The crucial observation is that, as it happens in every real vector space equipped with a real scalar product, $$\left|\left|\sum_{i=1}^n x_i\right|\right| \leq \sum_{i=1}^n ||x_i||\tag{1}$$ and "$\leq$" is replaced for "$=$" if and only if $x_i = \alpha_i x$ for some fixed $x$ and non negative numbers $\alpha_i$ where $i=1,\ldots,n$.
In other words, $$\left|\left|\sum_{i=1}^n q_i \rho_i\right|\right|_{HS} \leq \sum_{i=1}^n ||q_i \rho_i||_{HS}\tag{2}$$ and "$\leq$" is replaced for "$=$" if and only if $q_i \rho_i = \alpha_i T$ for some fixed $T$ and non negative numbers $\alpha_i$ where $i=1,\ldots,n$.

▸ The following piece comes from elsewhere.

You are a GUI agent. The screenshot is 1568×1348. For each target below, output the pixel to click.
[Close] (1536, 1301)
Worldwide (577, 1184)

Since we know that $$\sum_{i=1}^n ||q_i \rho_i||_{HS}= \sum_{i=1}^n q_i ||\rho_i||_{HS} = \sum_{i=1}^n q_i 1 = \sum_{i=1}^n q_i =1$$ we conclude that If $\rho$ in (0) is pure, then the sign "$\leq$" in (2) is replaced by "$=$", so that $q_i\rho_i = \alpha_i T$ for some fixed operator $T$ and reals $\alpha_i$. Taking the trace of both sides $q_i = \alpha_i tr(T)$ where $tr(T) \neq 0$ because $q_i \neq 0$. Re-defining $T \to \rho_0 := \frac{1}{tr T}T$, we have found that there is a positive trace-class operator $\rho_0$ with unit trace such that $\rho_i= \rho_0$ and furthermore $tr \rho_0^2 = tr \rho_i^2 =1$ so that $\rho_0$ is pure and thus it can be written as $\rho_0 := |\phi_0 \rangle \langle \phi_0|$ for some unit vector $\phi_0$. Summing up, we have obtained that
if $\rho$ in (0) is pure, then $|\phi_i\rangle \langle \phi_i|= |\phi_0 \rangle \langle \phi_0|$ for all $i=1,\ldots, n$.